Automatic segmentation and parallel phased least squares for highly efficient geodetic network parameter estimation

Abstract

This paper describes a novel automatic segmentation algorithm and parallel phased least squares strategy. These developments have been motivated by a requirement to repeatedly estimate extremely large parameter sets from massive and constantly changing geodetic networks in a highly efficient manner. The challenge of solving parameter sets efficiently, together with the inverse of the normal equations to obtain the full matrix of parameter estimate precisions, may be addressed by using highly optimised parallel matrix factorisation libraries. While offering notable reductions in time on multi-core CPU architectures, the simultaneous solution of extremely large measurement sets still requires excessive amounts of time and computational resources (if attainable). Historically, the challenge has been addressed by geodesists through a range of Helmert blocking or matrix partitioning techniques and sequential least squares models.
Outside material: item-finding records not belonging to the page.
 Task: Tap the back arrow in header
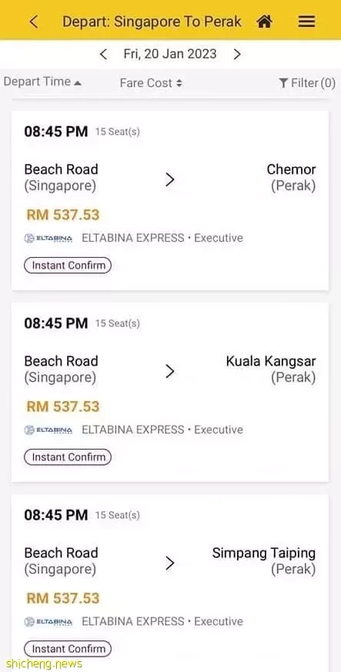point(34,22)
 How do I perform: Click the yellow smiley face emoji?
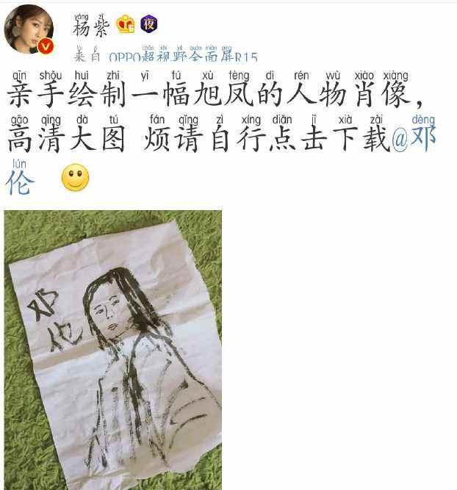click(x=75, y=177)
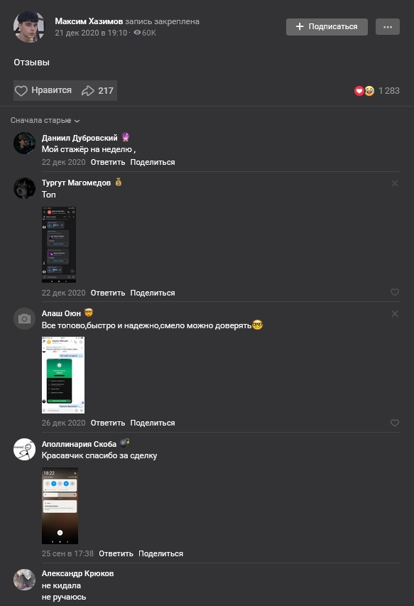Subscribe with the Подписаться button
The image size is (414, 606).
(x=327, y=27)
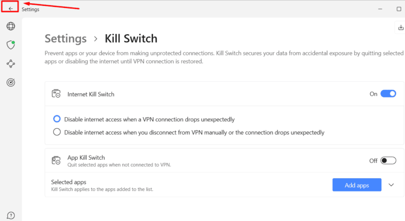Open the Meshnet nodes icon in sidebar

click(x=11, y=64)
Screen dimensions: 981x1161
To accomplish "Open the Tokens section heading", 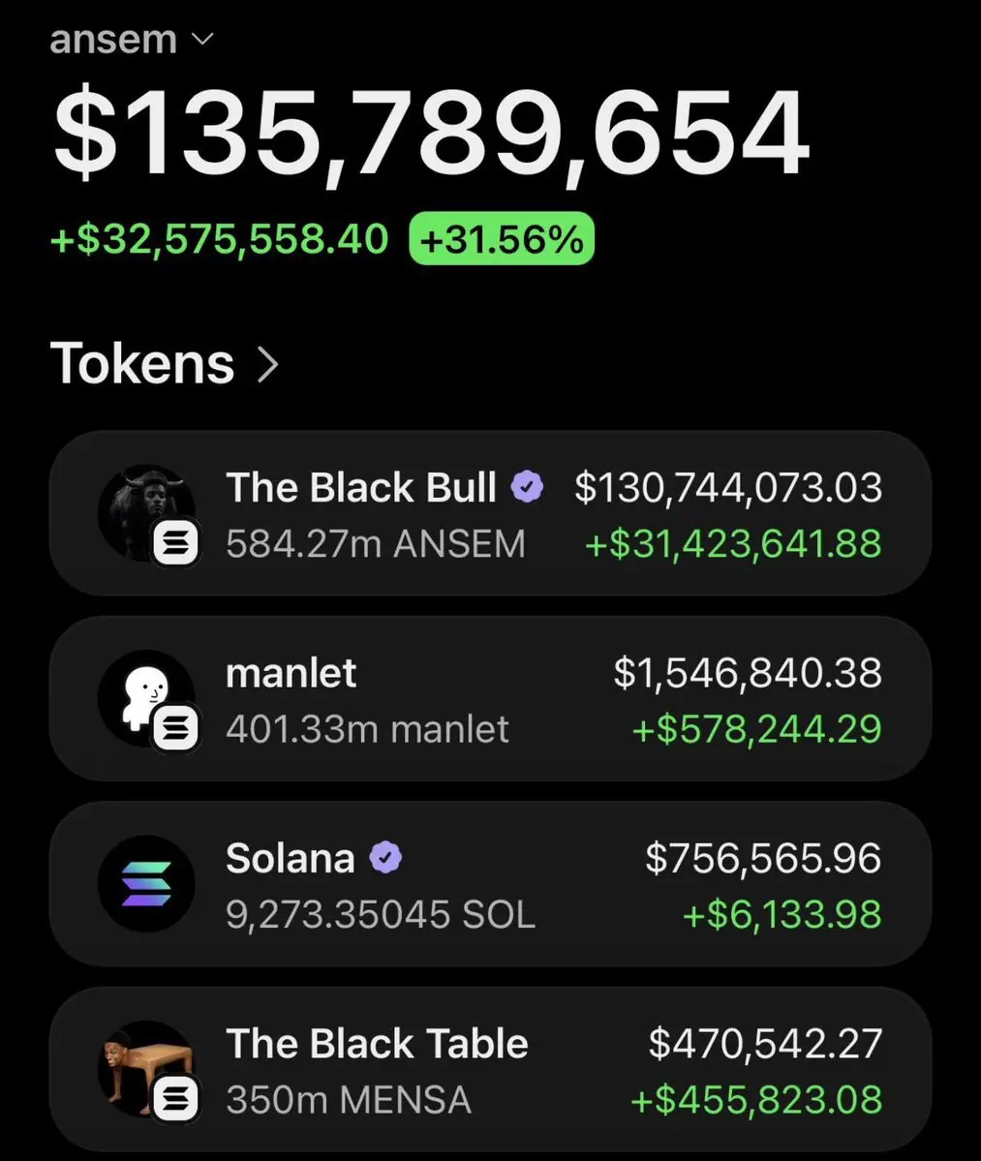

While capable of producing rigorous parameter estimates, certain methods suffer from computational inefficiency; implementation complexity; inflexibility in re-forming the parameterised expressions upon the introduction of new measurements or non-rigorous variance matrices. Tienstra's phased least squares method is able to overcome all of the aforementioned problems, provided an efficient and flexible process is available for rigorously subdividing the parameters and measurements. In this contribution, we present an automatic segmentation algorithm and a strategy for parallelising Tienstra's phased least squares method using a dynamic scheduling queue. These developments offer a breakthrough in geodetic methodology, in that for the first time they allow for the rigorous solution of both parameters and variances from massive systems of observation equations subject to continual change in an adaptive and highly efficient manner.